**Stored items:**
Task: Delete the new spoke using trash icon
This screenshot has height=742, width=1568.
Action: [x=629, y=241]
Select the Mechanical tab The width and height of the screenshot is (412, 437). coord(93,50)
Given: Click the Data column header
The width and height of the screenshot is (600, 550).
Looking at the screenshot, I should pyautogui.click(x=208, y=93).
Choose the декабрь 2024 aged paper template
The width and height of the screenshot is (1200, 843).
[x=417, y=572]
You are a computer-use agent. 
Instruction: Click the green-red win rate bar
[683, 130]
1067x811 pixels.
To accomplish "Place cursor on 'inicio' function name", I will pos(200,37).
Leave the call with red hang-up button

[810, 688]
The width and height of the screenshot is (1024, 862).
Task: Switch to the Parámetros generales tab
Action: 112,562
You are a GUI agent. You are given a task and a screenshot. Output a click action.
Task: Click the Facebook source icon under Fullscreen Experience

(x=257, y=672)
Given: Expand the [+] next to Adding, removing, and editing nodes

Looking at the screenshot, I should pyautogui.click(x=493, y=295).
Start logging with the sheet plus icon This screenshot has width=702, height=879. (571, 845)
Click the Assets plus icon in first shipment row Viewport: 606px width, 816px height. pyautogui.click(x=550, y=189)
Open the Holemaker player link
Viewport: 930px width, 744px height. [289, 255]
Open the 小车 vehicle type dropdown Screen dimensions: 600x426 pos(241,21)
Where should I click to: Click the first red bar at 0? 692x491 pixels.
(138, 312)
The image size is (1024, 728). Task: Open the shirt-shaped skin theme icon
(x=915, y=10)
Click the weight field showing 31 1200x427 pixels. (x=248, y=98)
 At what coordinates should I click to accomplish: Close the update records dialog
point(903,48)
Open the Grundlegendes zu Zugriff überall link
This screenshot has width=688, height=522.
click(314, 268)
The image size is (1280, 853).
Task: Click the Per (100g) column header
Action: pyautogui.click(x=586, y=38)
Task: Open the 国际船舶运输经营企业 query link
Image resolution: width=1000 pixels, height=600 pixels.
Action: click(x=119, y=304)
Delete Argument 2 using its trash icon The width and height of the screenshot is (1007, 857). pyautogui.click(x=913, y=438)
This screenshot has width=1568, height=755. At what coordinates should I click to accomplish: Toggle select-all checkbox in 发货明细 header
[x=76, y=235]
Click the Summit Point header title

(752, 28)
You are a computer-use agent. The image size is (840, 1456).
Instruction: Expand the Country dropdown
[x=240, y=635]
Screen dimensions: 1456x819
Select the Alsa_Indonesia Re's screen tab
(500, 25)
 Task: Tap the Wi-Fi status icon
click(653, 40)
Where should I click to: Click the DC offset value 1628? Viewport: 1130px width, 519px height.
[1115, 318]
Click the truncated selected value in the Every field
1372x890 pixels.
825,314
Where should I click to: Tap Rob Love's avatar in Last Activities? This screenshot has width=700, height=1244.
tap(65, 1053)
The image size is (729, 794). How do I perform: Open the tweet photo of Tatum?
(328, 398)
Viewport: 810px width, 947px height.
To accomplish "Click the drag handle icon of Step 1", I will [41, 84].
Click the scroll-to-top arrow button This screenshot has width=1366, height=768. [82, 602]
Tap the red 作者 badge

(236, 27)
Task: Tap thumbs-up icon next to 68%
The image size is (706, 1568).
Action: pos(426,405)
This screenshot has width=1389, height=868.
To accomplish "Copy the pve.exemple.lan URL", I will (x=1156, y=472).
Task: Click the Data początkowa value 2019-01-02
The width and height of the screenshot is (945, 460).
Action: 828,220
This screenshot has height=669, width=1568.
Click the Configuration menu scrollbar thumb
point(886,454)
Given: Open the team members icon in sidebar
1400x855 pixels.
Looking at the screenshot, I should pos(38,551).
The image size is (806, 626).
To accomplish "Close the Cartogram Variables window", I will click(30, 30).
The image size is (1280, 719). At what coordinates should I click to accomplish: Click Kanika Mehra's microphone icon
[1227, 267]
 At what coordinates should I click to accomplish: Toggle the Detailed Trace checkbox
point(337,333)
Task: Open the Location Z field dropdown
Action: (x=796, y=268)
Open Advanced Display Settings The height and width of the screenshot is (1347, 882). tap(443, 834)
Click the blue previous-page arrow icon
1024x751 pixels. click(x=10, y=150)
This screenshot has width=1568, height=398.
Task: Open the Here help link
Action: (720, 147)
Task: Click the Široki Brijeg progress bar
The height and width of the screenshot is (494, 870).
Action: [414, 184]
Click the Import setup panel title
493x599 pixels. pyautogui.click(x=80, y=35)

**EXERCISE BRIEF:** Above are the entries. Output exactly the lines beginning with the line that has "This screenshot has width=1568, height=755." and ending with the line that has "Given: Open the team members icon in sidebar".

**EXERCISE SOLUTION:**
This screenshot has width=1568, height=755. At what coordinates should I click to accomplish: Toggle select-all checkbox in 发货明细 header
[x=76, y=235]
Click the Summit Point header title

(752, 28)
You are a computer-use agent. The image size is (840, 1456).
Instruction: Expand the Country dropdown
[x=240, y=635]
Screen dimensions: 1456x819
Select the Alsa_Indonesia Re's screen tab
(500, 25)
 Task: Tap the Wi-Fi status icon
click(653, 40)
Where should I click to: Click the DC offset value 1628? Viewport: 1130px width, 519px height.
[1115, 318]
Click the truncated selected value in the Every field
1372x890 pixels.
825,314
Where should I click to: Tap Rob Love's avatar in Last Activities? This screenshot has width=700, height=1244.
tap(65, 1053)
The image size is (729, 794). How do I perform: Open the tweet photo of Tatum?
(328, 398)
Viewport: 810px width, 947px height.
To accomplish "Click the drag handle icon of Step 1", I will [41, 84].
Click the scroll-to-top arrow button This screenshot has width=1366, height=768. [82, 602]
Tap the red 作者 badge

(236, 27)
Task: Tap thumbs-up icon next to 68%
The image size is (706, 1568).
Action: pos(426,405)
This screenshot has width=1389, height=868.
To accomplish "Copy the pve.exemple.lan URL", I will (x=1156, y=472).
Task: Click the Data początkowa value 2019-01-02
The width and height of the screenshot is (945, 460).
Action: 828,220
This screenshot has height=669, width=1568.
Click the Configuration menu scrollbar thumb
point(886,454)
Given: Open the team members icon in sidebar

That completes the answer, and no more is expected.